Vielleicht ist Musik da sogar im Vorteil: Wir können tatsächlich Musik über Musik schreiben, ohne kopieren zu müssen, bzw. wir müssen nicht allzu viel ändern, um eine komplett andere Wirkung zu erzielen. Und wir müssen nicht gegen das Foto als permanente gegenständliche Bildquelle kämpfen. Popmusik ist da vermutlich viel harmloser als Gegner. Und ebenfalls sehr einfach in eine andere Richtung zu wenden.
Ich öffne: Viel lauter, so dass man den akustischen Klang nicht mehr hört/die Instrumente völlig übertönt werden. Überintime, aber viel zu laute Lautsprechermusik.
== == ==
- Material erkunden
a: Schreiben Sie aus dem Text über Musik den Abschnitt ab, der bei den Worten „Vielleicht ist Musik“ beginnt und nach den Worten „zu laute Lautsprechermusik.“ endet.
b: Setzen Sie den Text über Musik im Anschluss an seinen letzten Satz fort.
== == ==
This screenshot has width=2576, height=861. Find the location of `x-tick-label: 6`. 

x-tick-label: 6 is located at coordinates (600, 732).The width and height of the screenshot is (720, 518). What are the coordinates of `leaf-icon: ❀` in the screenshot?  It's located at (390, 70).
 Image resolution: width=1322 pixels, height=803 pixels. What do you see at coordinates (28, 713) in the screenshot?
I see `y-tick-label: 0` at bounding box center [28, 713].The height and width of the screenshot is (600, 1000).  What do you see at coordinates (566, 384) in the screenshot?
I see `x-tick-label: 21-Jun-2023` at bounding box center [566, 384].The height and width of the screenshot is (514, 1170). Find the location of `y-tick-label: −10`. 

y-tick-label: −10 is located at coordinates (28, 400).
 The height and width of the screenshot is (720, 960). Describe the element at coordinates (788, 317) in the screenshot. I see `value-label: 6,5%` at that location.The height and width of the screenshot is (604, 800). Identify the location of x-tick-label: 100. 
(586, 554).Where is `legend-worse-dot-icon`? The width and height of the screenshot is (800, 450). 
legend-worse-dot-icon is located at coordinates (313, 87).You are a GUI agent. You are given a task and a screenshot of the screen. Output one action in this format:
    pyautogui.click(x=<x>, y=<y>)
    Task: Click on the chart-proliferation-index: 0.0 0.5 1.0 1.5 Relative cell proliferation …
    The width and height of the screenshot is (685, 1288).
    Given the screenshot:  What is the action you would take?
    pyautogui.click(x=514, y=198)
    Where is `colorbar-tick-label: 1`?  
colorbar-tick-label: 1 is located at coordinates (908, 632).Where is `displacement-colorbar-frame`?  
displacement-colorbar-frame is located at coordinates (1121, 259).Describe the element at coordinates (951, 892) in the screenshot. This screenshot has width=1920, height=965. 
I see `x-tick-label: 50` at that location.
== == ==
- Ihre Antworten
a:
Vielleicht ist Musik da sogar im Vorteil: Wir können tatsächlich Musik über Musik schreiben, ohne kopieren zu müssen, bzw. wir müssen nicht allzu viel ändern, um eine komplett andere Wirkung zu erzielen. Und wir müssen nicht gegen das Foto als permanente gegenständliche Bildquelle kämpfen. Popmusik ist da vermutlich viel harmloser als Gegner. Und ebenfalls sehr einfach in eine andere Richtung zu wenden.
Ich öffne: Viel lauter, so dass man den akustischen Klang nicht mehr hört/die Instrumente völlig übertönt werden. Überintime, aber viel zu laute Lautsprechermusik.

b:
Amanda Michalopoulou
Diabelli Variationen: Studie darüber, dass alles auch viel länger, oder viel kürzer sein könnte. Oder anders. Einfach mehr, oder weniger, oder anders sequenzieren. Und natürlich ganz anders weitergehen könnte. Die Frage wäre, was die expressive Idee des Stückes ist – wenn es eine gibt. Witz könnte eine Idee sein, letztlich auch ein gewisser Zynismus – vielleicht sogar ein gewisser Sadismus. Auch bei den offenbar innigsten Partien ist man nicht sicher, ob man nicht vorgeführt wird.